• Exercise brief: Task for the records below: repeat the line containing "Given: Click the" and every line after it, exactly and with nothing else, but leave out the pictures.
>>>>>
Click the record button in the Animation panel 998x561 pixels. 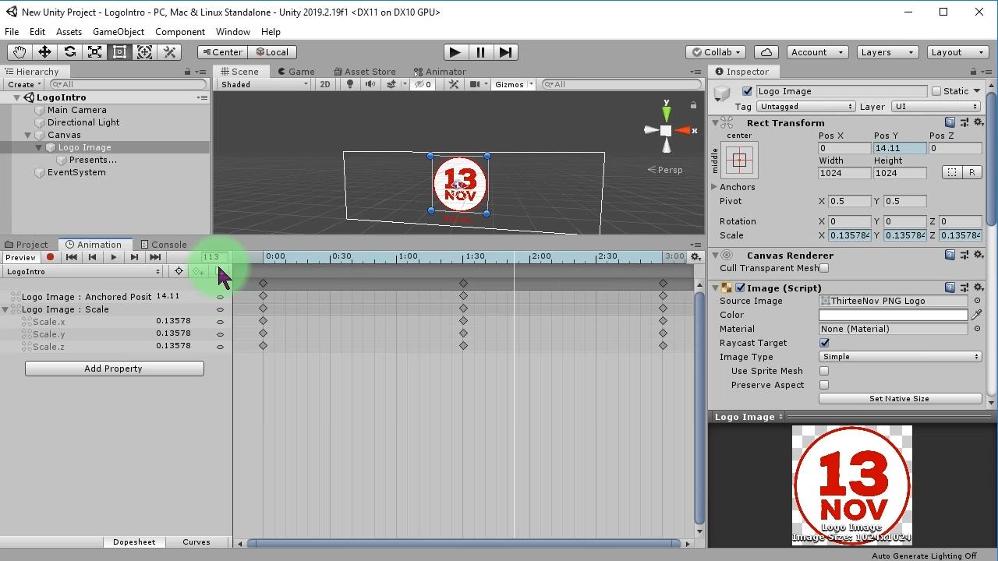(x=50, y=257)
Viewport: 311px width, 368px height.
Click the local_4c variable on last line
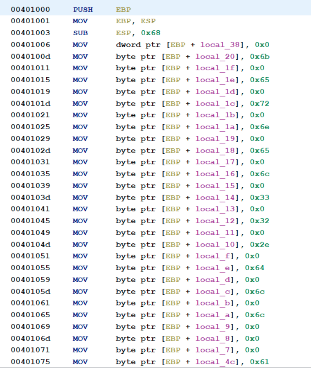tap(212, 362)
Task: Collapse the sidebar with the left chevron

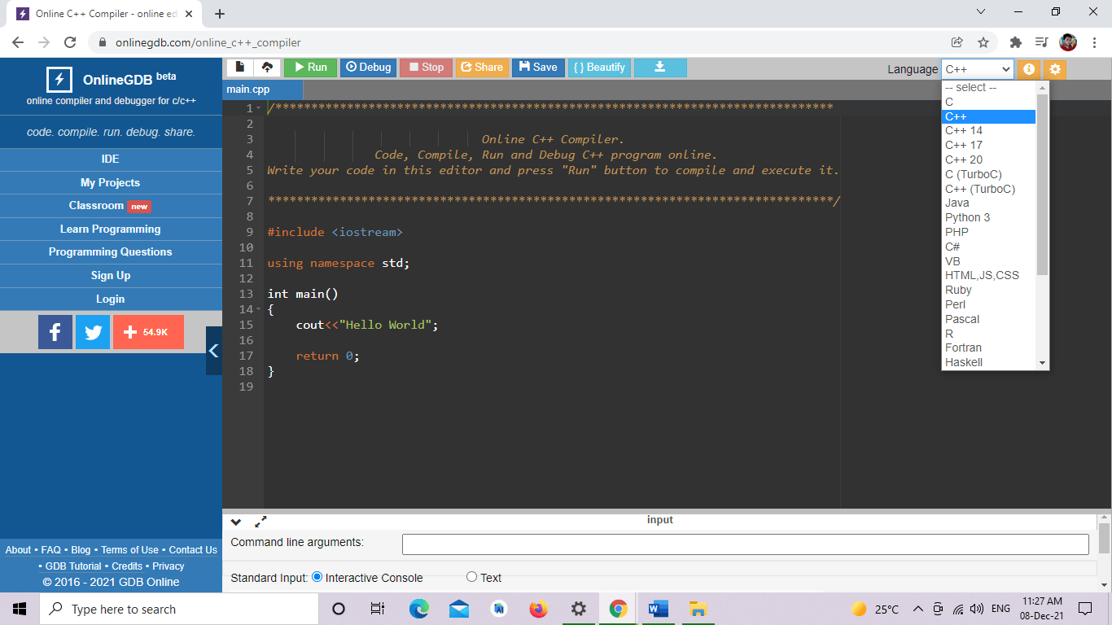Action: (214, 351)
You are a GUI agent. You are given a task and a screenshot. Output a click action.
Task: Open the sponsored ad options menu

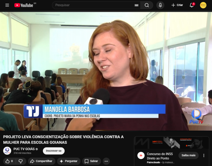coord(204,155)
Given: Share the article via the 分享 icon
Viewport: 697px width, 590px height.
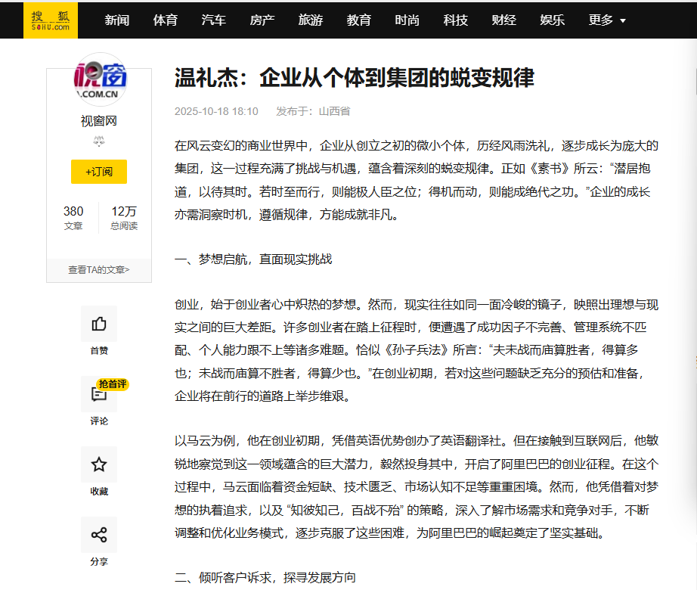Looking at the screenshot, I should pos(99,536).
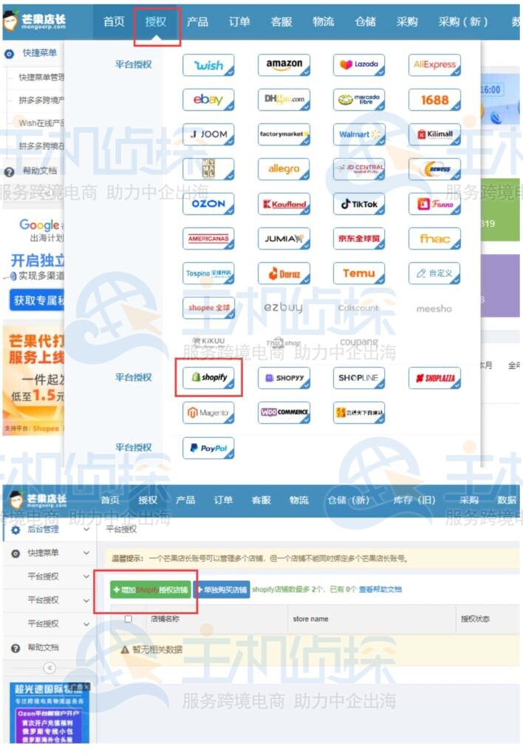The width and height of the screenshot is (523, 756).
Task: Select the AliExpress platform icon
Action: point(434,65)
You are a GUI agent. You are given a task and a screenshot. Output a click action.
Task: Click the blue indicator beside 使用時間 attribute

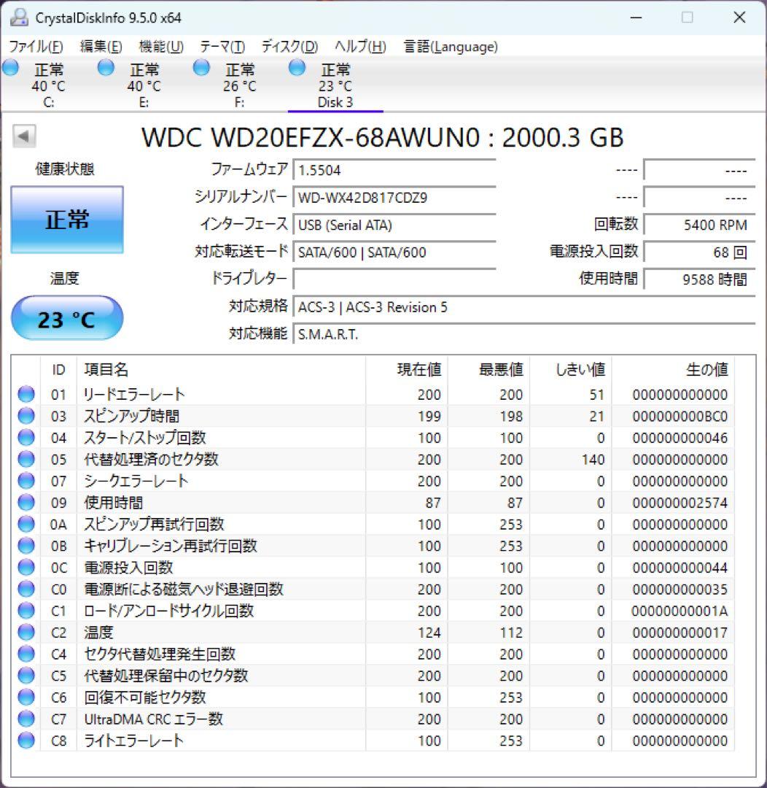pos(26,502)
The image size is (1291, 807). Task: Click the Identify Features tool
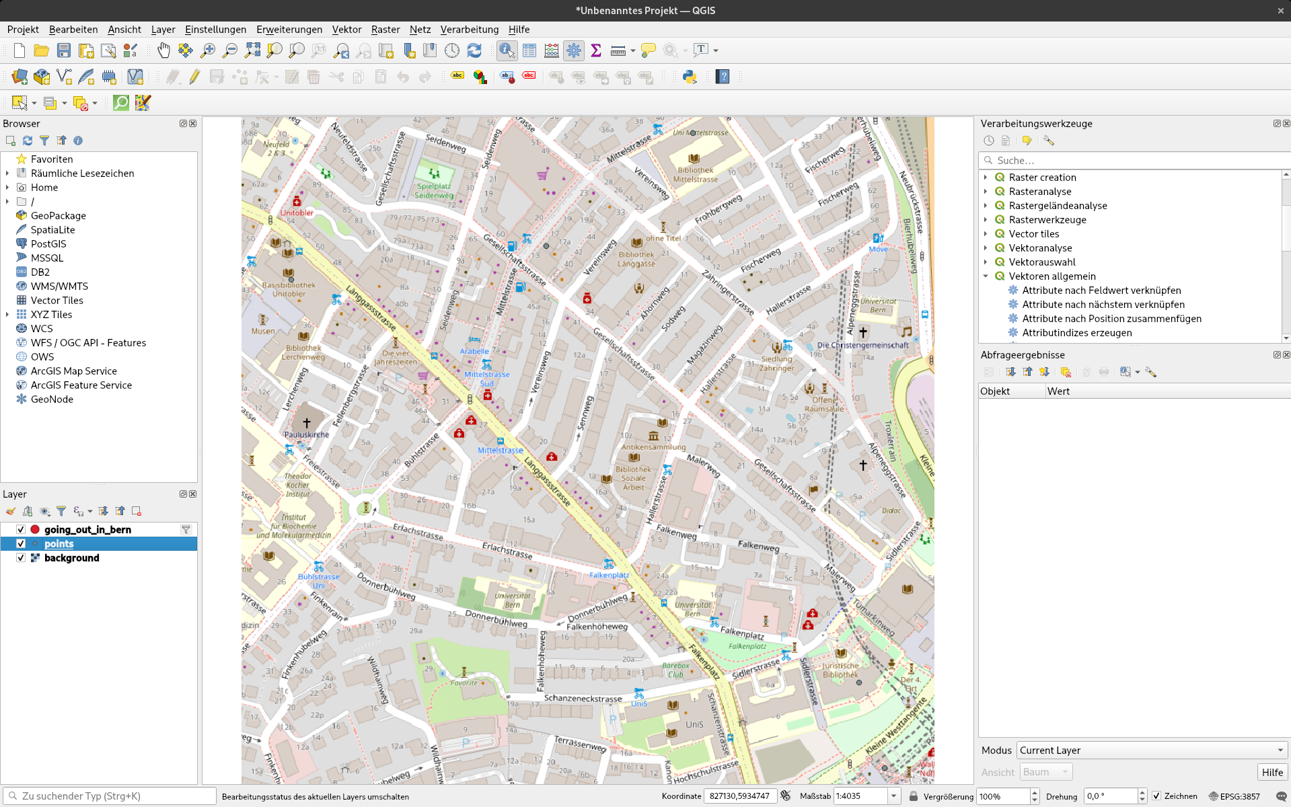[507, 50]
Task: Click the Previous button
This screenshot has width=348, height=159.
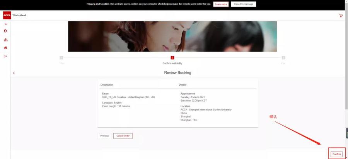Action: (x=104, y=136)
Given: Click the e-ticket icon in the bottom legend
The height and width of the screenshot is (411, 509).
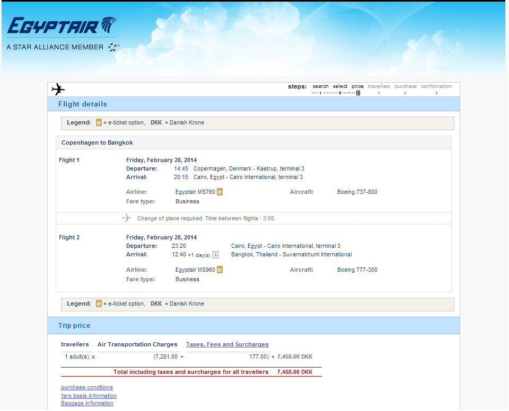Looking at the screenshot, I should 99,304.
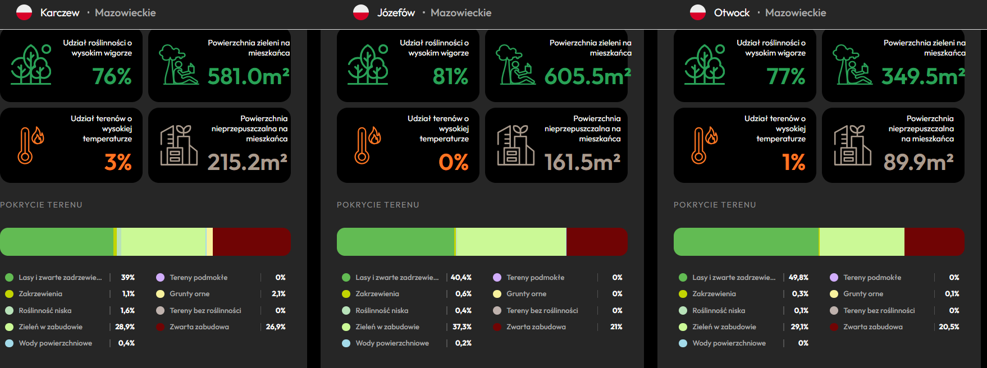
Task: Click Otwock's 1% high temperature card
Action: coord(745,145)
<<<<<
• Answer to the problem:
Given: Click the e-ticket icon in the bottom legend
The height and width of the screenshot is (411, 509).
Looking at the screenshot, I should 99,304.
Task: Click Otwock's 1% high temperature card
Action: coord(745,145)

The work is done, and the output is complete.